On accuracy, reviewers warned that Grokipedia inherits the known weaknesses of large language models, including the tendency to state wrong information confidently. Wired framed its coverage around the idea that Grokipedia carries the same problems as Grok itself, and several writers noted that an encyclopedia with no visible sourcing trail makes those errors harder to catch and correct than on a site with open edit histories.[5][7]
On bias, the sharper complaint was that Grokipedia's framing of politically charged topics tilted toward Musk's own views or toward right-leaning positions. Reporters pointed to entries on subjects such as slavery, George Floyd, transgender topics, the January 6 Capitol attack, and COVID-19, arguing that some gave weight to contested or fringe positions or downplayed mainstream accounts. Critics also noted that articles touching on Musk himself tended to be favorable. Slate described the project as part of a wider effort by Musk to shape public information, and The Atlantic and The New Republic published similarly critical assessments. xAI and Musk have countered that Grokipedia is meant to reduce bias rather than introduce it, and that early versions will improve.[1][2][8][9]
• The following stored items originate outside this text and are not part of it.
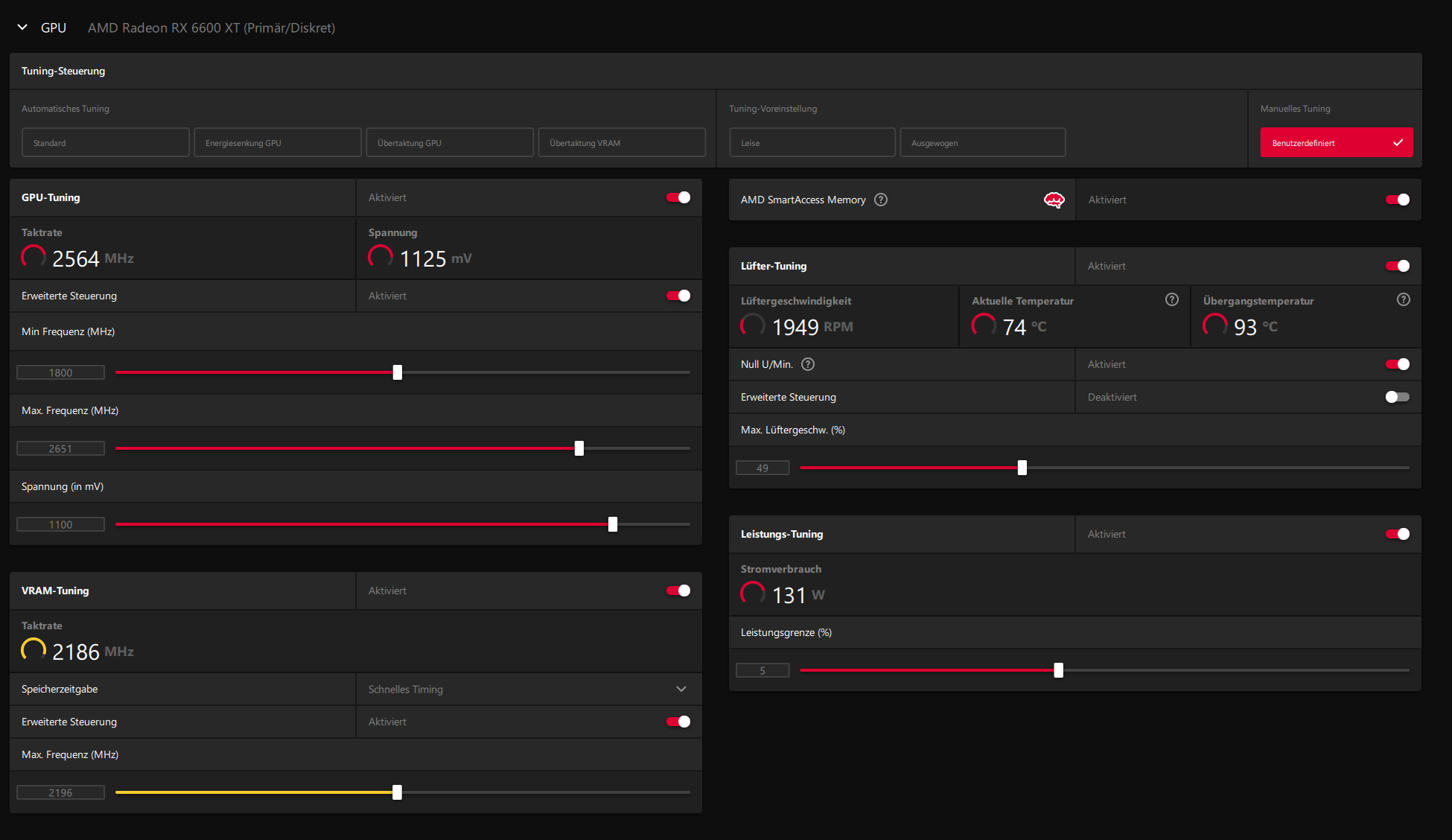Enable Lüfter Erweiterte Steuerung toggle
This screenshot has height=840, width=1452.
click(1397, 397)
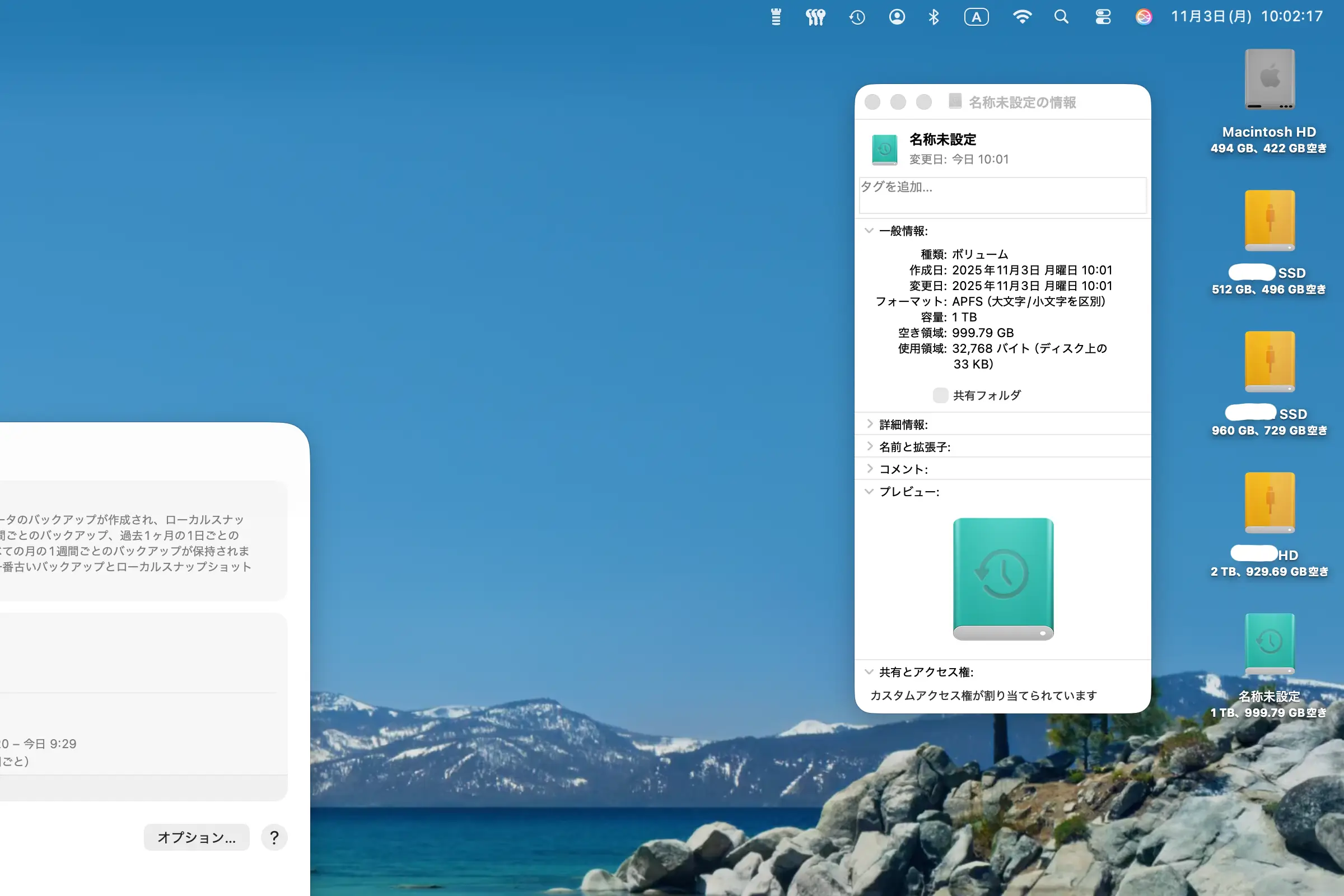
Task: Expand the コメント section
Action: pyautogui.click(x=869, y=469)
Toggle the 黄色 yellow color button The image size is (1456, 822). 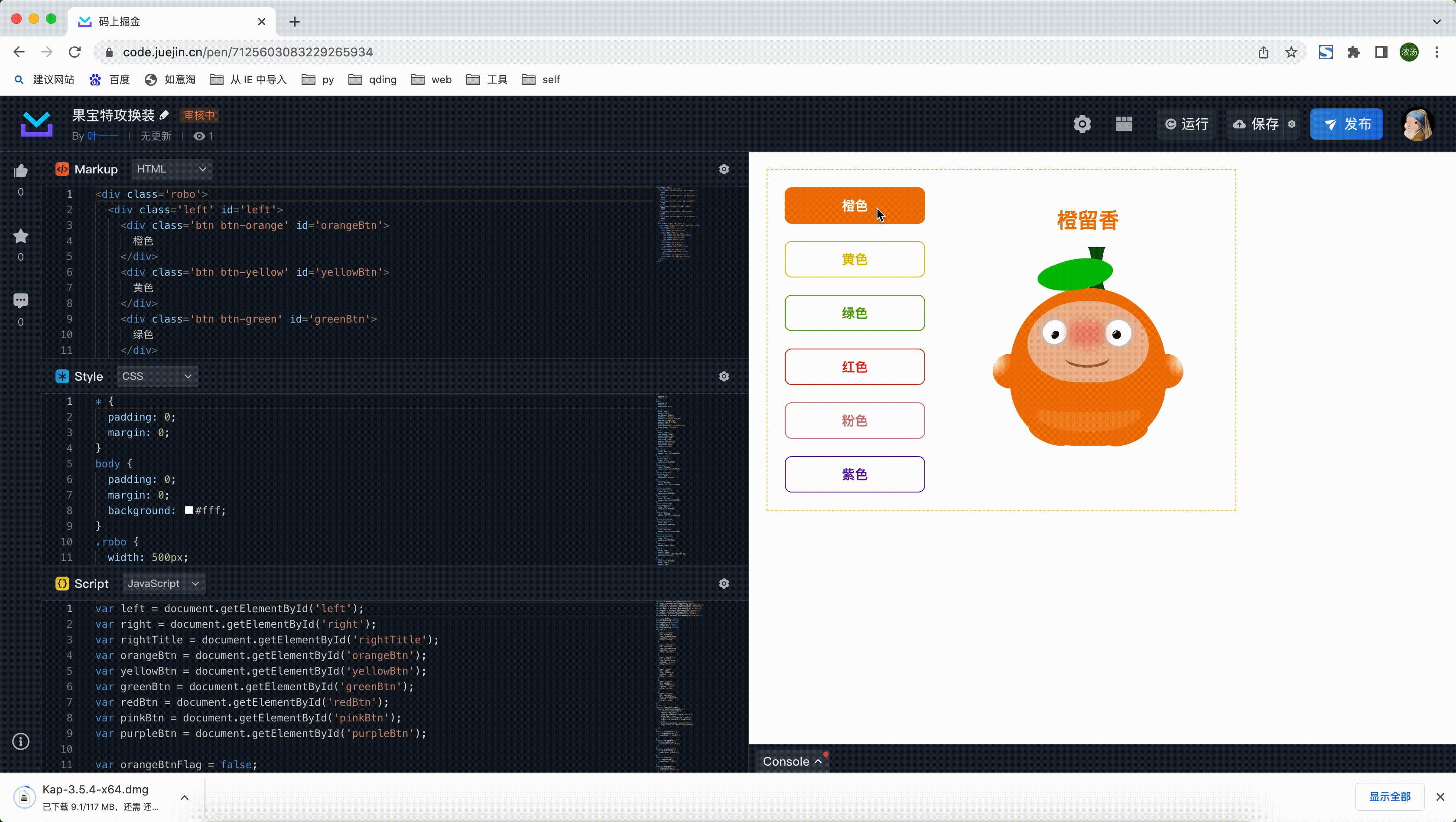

A third line of criticism concerned transparency. Without a public edit history or an open community, observers said it was difficult to know when an article changed, who or what changed it, or why a particular claim appeared. That opacity, they argued, sits awkwardly with the project's stated goal of delivering "the truth."[1][6]
The Wikimedia Foundation responded by defending Wikipedia's volunteer model. A foundation spokesperson said that Wikipedia's knowledge is created and maintained by people, with transparent rules and open discussion, and noted that even Grokipedia drew on that human-written content. Jimmy Wales, Wikipedia's co-founder, took a measured tone in interviews, saying he was not especially worried about Grokipedia as a competitor and pointing to the reliability problems that AI-generated encyclopedias face.[2][10]
Reaction outside the encyclopedia world split along familiar lines. Musk's supporters welcomed an alternative they viewed as freer from what they see as Wikipedia's slant, while many journalists and researchers treated the launch as a case study in the limits of AI-written reference material. The recurring observation across coverage was the irony that an "anti-Wikipedia" relied so visibly on Wikipedia's own text.[3][6]
Grokipedia is one of the most prominent attempts to build a general encyclopedia mainly from AI output rather than human editing, and it arrived as generative AI systems were already reshaping how people look up information. Its launch sharpened a set of questions that extend well beyond one website. Can a large language model maintain a reference work at scale without a human review layer, and how should readers weigh entries whose sourcing is not visible. What happens to attribution and licensing when AI systems ingest openly licensed human work and republish it. And whether an encyclopedia controlled by a single company, and shaped by its owner's stated views, can earn the kind of trust that Wikipedia built over more than two decades.[2][6]
Those questions were unresolved at launch, and Grokipedia itself was explicitly a version 0.1 product that Musk promised to expand. Its early reception suggests that the speed and breadth of AI generation do not by themselves settle the harder problems of accuracy, neutrality, and accountability that any encyclopedia has to answer.[1][2]